Quentin doesn’t seem to realise that his personal opinions on any of these matters or people should be utterly irrelevant, and a cursery glance at his background explains why he is impeded, on his rare brushes with reality, by an almost deranged self-confidence, which causes his absolute inability to connect with the world inhabited by around 90% of the population of this, or any other, country.

He shares this background of privilege with the majority of MPs of all political parties and even controlled opposition Nigel Farage and Reform leader Richard Tice, who has a vested interest in mass immigration as he is a property developer. These two share Quentin’s opinion of Tommy Robinson just as they share Quentin’s background of wealth and private education – in fact, Tice has banned Tommy from joining, and expelled candidates who expressed what ordinary people feel – while Farage was content to tear UKIP apart and risk Brexit rather than allow in the hoi polloi who give a damn about our children, our homeless, and our communities being despoiled.

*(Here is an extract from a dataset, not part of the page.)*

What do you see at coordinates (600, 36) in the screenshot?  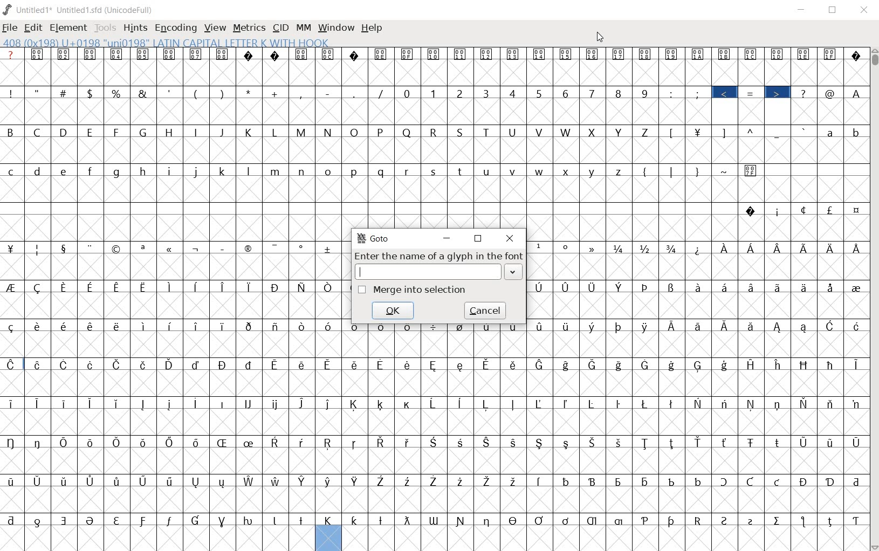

There are too many of these people in power, many of them are people who play at opposition or compassion, and yet are obvious establishment figures, remaining rich and assured of a voice, while ignoring the cries of those they despise. They are on the right, left and centre, and they are kept in power by the very people who they believe should be silenced – people who carry on voting for them because they are told they must, because anyone who speaks for them should be neither seen, nor heard, because there is no hope for anyone other than the Quentins of the world, who probably know best anyway.

This is of course a lie, and buying that lie is costing our lives and our country – the country which the ordinary people of this land built and defended, and made a fine place to live. Too many of us buy the lie out of the same snobbery which tells the lie – we don’t want to be one of those which the Quentins look down on so we in effect betray our own interests.

Here’s some brutal truth: the Quentins don’t want to be seen with you except at election time. Almost half the population is only one crisis away from homelessness. We are having every right we won, swept from under us. We, and our children, are in danger from an invasion orchestrated by people who see us as slightly less important than fruit-flies. We matter. Our children matter. The Quentins of this world disagree, which is why they hate Populism even more than they hate Democracy, and use it as a dirty word. In fact, Populism means “support for the concerns of ordinary people.”

For truth, integrity, and care for the concerns of the ordinary people – and almost all of us are “ordinary” – look to those who have lost money, status, freedom, reputation, safety, career and home as a result of staying true to their non-establishment cause, not those whose greatest show of genuine personal distress has been when they might not have had access to their preferred bank to park their millions.